Через день её отправили в Москву. В Бутырской тюрьме она провела несколько последних часов жизни. Смертный приговор уже был подписан «тройкой» НКВД[7].

Двадцать третьего сентября 1937 года Татьяну Гримблит расстреляли на Бутовском полигоне под Москвой. Вместе с ней в тот день в длинный глубокий могильный ров легли ещё 366 человек. Вечером бульдозер присыпал тела тонким слоем земли, оставив место для следующей партии приговорённых.

Я хотела б от сердца врага полюбить,Оглянусь – и не вижу врага,Всей душою хотела бы злобу простить,Да никто мне не делает зла.За себя никого я нигде не виню…

В 2002 году Татьяна Гримблит была причислена к лику святых. Её имя вписано в Собор новомучеников и исповедников Церкви Русской и Собор новомучеников, в Бутове пострадавших. Память святой Татьяны отмечается 10/23 сентября.

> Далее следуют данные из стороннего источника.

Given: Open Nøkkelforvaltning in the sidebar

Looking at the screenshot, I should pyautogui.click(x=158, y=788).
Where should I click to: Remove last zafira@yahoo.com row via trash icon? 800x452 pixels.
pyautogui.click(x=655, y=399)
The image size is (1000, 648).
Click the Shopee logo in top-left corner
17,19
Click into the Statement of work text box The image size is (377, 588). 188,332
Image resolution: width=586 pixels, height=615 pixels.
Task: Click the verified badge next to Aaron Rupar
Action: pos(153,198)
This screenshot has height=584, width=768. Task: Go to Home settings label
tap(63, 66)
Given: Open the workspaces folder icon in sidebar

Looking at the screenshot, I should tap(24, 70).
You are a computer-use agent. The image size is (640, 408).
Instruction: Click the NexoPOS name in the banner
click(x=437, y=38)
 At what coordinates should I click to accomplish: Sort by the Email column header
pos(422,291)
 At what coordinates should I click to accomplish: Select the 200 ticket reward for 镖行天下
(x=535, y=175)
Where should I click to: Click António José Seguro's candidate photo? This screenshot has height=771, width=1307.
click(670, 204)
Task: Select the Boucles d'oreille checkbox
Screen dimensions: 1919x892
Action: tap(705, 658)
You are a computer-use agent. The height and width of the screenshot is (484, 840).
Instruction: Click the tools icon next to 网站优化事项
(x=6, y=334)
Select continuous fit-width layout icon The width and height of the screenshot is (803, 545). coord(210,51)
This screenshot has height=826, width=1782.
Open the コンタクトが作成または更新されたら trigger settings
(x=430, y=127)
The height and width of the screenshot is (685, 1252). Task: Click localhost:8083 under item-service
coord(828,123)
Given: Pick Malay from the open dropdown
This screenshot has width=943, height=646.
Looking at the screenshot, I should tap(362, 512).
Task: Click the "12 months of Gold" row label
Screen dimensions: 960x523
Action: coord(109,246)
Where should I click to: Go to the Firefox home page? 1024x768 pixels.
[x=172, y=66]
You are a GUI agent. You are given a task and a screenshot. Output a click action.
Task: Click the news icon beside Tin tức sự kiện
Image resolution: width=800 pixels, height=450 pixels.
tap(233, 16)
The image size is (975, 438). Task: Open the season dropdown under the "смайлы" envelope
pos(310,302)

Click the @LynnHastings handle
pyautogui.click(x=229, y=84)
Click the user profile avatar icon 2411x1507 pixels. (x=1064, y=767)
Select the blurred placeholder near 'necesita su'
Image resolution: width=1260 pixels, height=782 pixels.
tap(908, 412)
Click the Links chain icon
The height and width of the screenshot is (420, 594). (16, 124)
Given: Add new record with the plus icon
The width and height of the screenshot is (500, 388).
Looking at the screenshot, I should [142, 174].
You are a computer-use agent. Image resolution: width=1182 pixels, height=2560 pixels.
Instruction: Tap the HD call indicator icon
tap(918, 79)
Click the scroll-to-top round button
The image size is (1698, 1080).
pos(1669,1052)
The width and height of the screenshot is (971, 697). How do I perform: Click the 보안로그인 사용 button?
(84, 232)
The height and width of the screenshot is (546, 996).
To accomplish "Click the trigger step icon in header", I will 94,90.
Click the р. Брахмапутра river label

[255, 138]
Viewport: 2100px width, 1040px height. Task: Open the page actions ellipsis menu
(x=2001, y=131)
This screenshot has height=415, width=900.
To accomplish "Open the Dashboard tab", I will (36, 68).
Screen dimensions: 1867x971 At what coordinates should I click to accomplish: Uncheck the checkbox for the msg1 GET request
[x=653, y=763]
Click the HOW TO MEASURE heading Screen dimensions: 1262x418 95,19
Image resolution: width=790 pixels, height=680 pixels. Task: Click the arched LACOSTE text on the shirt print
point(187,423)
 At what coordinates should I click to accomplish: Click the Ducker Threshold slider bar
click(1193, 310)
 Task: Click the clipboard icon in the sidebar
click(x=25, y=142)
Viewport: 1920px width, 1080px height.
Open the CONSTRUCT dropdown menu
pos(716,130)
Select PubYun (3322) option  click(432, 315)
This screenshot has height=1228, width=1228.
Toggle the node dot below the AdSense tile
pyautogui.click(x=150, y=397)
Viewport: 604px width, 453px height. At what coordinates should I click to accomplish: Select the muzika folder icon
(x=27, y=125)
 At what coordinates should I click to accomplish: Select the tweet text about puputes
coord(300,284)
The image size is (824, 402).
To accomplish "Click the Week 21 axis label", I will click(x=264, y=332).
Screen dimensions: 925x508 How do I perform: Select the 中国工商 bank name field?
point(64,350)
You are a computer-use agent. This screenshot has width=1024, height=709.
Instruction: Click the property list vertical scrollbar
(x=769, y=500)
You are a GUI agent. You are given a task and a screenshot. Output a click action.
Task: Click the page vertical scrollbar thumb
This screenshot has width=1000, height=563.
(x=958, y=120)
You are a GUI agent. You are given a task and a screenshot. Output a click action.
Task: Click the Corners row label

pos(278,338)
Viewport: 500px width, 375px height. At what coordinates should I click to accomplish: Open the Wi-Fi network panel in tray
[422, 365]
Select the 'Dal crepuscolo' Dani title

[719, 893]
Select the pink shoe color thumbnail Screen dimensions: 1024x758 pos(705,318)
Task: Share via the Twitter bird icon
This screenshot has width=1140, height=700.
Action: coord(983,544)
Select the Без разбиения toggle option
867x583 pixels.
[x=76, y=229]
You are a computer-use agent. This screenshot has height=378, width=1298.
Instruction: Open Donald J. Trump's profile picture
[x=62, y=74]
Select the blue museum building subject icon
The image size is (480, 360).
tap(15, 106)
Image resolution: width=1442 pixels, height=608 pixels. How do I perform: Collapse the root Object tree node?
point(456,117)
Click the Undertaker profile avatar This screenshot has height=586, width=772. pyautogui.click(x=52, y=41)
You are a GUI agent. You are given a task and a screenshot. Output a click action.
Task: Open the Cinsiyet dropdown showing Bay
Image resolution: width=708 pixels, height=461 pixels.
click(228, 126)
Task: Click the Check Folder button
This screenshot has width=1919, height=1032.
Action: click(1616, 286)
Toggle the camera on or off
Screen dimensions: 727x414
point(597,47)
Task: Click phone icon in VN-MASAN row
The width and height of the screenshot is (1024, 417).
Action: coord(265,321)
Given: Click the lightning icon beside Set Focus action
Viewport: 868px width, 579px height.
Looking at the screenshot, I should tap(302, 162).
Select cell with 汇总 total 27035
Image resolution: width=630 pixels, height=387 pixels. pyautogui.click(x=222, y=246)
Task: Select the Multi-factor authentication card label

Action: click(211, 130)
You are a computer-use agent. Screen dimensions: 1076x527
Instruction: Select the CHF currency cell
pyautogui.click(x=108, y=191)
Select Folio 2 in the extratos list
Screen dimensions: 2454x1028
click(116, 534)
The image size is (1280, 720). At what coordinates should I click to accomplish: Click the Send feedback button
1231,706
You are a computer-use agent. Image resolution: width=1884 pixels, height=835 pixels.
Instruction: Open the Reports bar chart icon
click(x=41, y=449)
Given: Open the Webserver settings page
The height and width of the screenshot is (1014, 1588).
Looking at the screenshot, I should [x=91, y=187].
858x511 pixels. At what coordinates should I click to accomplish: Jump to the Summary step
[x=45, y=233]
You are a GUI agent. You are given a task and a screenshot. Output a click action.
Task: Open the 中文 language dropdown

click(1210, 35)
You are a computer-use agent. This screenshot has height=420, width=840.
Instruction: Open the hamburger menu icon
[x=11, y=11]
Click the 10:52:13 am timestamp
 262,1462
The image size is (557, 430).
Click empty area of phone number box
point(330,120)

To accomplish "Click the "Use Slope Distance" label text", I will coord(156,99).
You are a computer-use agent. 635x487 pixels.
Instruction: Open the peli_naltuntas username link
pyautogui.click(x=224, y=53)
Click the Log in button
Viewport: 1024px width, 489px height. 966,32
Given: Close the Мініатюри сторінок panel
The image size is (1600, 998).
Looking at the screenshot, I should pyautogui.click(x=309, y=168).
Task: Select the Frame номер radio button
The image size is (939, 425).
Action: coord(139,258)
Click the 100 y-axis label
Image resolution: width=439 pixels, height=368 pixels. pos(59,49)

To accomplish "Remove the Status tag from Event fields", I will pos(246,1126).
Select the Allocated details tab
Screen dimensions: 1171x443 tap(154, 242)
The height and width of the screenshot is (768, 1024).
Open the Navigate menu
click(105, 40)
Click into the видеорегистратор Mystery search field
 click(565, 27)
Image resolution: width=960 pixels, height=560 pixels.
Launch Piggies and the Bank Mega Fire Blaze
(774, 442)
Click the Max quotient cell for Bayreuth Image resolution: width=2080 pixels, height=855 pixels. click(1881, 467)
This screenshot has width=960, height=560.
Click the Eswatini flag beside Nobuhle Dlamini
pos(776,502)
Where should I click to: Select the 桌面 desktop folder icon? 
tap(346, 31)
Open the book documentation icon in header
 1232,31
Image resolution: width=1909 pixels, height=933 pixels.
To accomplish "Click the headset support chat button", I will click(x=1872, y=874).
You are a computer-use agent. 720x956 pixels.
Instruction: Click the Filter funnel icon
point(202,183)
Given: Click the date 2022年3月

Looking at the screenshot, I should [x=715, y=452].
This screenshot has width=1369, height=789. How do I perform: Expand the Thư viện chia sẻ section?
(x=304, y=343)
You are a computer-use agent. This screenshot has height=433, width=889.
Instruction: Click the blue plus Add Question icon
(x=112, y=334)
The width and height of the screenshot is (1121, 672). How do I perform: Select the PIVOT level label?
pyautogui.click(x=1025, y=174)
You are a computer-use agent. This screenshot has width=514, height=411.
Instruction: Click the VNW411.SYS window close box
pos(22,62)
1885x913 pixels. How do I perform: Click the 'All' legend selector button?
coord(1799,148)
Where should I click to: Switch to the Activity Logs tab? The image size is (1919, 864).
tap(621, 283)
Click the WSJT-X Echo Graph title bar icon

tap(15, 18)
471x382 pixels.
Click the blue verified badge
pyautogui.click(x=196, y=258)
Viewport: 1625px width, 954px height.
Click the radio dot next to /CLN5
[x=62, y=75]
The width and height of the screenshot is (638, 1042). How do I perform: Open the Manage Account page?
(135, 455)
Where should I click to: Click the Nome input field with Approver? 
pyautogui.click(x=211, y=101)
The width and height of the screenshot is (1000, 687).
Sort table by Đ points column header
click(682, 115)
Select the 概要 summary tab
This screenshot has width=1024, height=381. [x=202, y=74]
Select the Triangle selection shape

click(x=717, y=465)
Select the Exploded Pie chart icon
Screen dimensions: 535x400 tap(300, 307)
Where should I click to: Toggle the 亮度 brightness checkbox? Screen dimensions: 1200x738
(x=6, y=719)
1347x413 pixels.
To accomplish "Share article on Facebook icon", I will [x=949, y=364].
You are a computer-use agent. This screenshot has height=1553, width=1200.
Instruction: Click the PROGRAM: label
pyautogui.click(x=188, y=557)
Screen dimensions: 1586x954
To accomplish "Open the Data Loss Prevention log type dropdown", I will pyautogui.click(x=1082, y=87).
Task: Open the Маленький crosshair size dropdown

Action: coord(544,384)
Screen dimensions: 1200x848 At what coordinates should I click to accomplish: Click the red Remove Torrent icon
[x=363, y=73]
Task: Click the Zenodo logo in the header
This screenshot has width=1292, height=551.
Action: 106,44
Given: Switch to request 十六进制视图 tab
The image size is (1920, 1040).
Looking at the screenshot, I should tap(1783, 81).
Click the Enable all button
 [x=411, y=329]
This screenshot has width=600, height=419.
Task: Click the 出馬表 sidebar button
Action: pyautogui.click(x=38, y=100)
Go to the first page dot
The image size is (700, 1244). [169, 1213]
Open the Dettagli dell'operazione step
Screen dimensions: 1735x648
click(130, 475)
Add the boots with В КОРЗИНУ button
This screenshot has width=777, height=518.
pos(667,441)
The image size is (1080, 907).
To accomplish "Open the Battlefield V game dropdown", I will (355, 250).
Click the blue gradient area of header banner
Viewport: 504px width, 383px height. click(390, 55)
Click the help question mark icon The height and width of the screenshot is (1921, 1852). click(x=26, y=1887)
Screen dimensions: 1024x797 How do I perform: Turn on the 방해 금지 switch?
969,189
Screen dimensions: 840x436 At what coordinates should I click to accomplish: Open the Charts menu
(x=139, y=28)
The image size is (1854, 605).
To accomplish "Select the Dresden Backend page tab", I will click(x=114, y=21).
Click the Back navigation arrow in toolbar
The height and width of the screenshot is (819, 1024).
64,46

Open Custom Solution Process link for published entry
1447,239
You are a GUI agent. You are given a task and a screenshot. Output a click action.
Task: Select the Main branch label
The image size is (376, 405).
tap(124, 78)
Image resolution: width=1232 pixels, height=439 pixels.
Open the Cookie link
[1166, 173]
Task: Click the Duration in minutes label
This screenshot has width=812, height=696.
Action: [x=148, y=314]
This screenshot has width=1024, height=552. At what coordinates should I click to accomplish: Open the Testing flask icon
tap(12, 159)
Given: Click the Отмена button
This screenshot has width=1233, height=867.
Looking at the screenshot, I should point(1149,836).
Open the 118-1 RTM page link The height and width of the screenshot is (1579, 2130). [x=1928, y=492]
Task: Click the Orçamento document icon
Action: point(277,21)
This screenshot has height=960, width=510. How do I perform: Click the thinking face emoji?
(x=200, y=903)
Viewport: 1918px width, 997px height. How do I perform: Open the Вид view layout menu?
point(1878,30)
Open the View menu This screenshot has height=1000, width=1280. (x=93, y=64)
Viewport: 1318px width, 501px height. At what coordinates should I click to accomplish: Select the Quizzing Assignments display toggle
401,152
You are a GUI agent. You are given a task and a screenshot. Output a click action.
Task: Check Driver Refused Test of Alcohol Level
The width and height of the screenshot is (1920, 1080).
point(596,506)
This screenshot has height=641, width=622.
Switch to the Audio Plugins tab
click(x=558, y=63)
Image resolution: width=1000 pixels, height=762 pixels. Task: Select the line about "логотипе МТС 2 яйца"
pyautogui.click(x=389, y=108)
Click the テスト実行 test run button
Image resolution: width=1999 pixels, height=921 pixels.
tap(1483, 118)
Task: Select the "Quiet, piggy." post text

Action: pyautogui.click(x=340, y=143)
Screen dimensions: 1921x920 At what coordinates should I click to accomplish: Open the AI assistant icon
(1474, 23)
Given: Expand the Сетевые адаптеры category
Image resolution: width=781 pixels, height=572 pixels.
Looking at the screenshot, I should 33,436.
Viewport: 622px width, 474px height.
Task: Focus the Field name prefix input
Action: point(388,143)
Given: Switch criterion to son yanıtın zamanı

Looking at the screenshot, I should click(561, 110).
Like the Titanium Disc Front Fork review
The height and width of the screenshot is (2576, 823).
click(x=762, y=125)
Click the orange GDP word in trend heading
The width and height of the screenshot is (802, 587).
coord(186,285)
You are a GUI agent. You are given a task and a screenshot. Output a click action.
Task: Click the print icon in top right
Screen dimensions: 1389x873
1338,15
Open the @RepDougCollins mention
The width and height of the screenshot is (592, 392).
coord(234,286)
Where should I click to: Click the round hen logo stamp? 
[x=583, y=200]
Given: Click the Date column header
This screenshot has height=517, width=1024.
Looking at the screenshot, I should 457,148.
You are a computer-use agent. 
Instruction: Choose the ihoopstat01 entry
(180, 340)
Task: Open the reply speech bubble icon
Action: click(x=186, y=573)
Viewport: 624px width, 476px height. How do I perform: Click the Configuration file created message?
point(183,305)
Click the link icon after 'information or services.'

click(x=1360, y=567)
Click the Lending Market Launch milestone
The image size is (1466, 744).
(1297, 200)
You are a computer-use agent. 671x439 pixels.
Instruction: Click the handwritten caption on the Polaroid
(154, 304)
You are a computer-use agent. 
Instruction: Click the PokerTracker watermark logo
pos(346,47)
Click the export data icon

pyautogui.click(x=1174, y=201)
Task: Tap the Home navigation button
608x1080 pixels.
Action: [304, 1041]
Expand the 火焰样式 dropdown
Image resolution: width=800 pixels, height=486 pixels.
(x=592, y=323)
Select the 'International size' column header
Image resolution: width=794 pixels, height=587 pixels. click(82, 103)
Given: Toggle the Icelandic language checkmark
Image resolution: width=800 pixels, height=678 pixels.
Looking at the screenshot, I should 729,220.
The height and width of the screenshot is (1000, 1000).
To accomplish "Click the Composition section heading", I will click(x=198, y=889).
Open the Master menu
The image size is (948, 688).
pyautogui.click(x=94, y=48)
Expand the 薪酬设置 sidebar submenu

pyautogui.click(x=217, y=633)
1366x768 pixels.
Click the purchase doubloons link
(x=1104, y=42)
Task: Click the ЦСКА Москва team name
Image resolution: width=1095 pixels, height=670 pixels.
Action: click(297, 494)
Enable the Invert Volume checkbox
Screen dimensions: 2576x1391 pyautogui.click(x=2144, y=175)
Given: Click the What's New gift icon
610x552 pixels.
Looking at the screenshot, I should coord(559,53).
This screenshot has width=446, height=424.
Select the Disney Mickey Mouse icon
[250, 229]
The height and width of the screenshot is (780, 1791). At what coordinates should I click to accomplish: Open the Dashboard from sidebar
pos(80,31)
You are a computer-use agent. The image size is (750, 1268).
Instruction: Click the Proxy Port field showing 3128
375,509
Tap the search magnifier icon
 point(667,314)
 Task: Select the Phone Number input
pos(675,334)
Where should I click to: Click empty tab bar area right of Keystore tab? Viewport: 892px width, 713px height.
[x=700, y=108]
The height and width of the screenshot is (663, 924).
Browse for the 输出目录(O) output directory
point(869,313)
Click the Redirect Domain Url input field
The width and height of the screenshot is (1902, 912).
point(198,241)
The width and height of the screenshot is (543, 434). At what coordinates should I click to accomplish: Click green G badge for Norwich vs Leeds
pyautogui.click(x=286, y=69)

Храм новомучеников и исповедников Российских в Бутове. Современный вид


Тропарь мученице Татиане Гримблит

Глас 3

Мироносицам женам в добродетелех подражающи,/ в темницах и узах сущим усердно послужила еси́/ и, образ евангельскаго милосердия нам показавши,/ за Христа мученическую смерть прияла еси́,/ Татиа́но преславная./ Ныне, престолу Божию предстоящи,/ моли спастися душам нашим.

Кондак мученице Татиане Гримблит

Глас 2

Слово Божие сердцем твоим восприе́мши,/ миру распя́лася еси́,/ святая му́ченице Татиано,/ и, в служении страждущим Богу угодивши,/ плод добродетелей обилен пожала еси́./ Сего ради бу́ди нам хода́таица/ и умоли Создателя всех/ бесплодие сердец наших исцели́ти,/ да принесем Ему плоды покаяния,/ любовь, милосердие и смирение.

Молитва мученице Татиане Гримблит

О, святая мученице Христова, Татиано! Агнца Божия непорочная а́гнице, целомудрия голуби́це, неве́сто Христа, Жениха твоего!

Ты, во дни жития твоего мирски́я похоти презре́вши, па́че земных благ Господа возлюбила еси́ и во страданиих обрела еси́ небесный покой. При́зри ныне с Небесе́ и виждь, я́ко погибаем во обстоя́ниих и скорбех наших. К тебе прибегаем и твоея́ милости просим, не отве́ржи нас, убогих чад твоих, не имущих еле́я добрых дел, и на путь покаяния наста́ви. Помяни старцы и юныя, сироты и вдовицы, нищия и убогия, в темницах и заточении су́щия, неду́гующия и скорбящия, изряднее же, гонимыя веры ради Православныя. Нас же, ю́зами греха связанныя, разреши и ко спасению скоро направи, тебе бо даде́ся благодать моли́тися за ны. Да, твоим предстательством огражда́еми, достигнем Царствия Небеснаго, иде́же вси святи́и пребывают, прославляюще Имя Пресвяты́я Троицы, Отца и Сына и Свята́го Духа во веки веков. Аминь.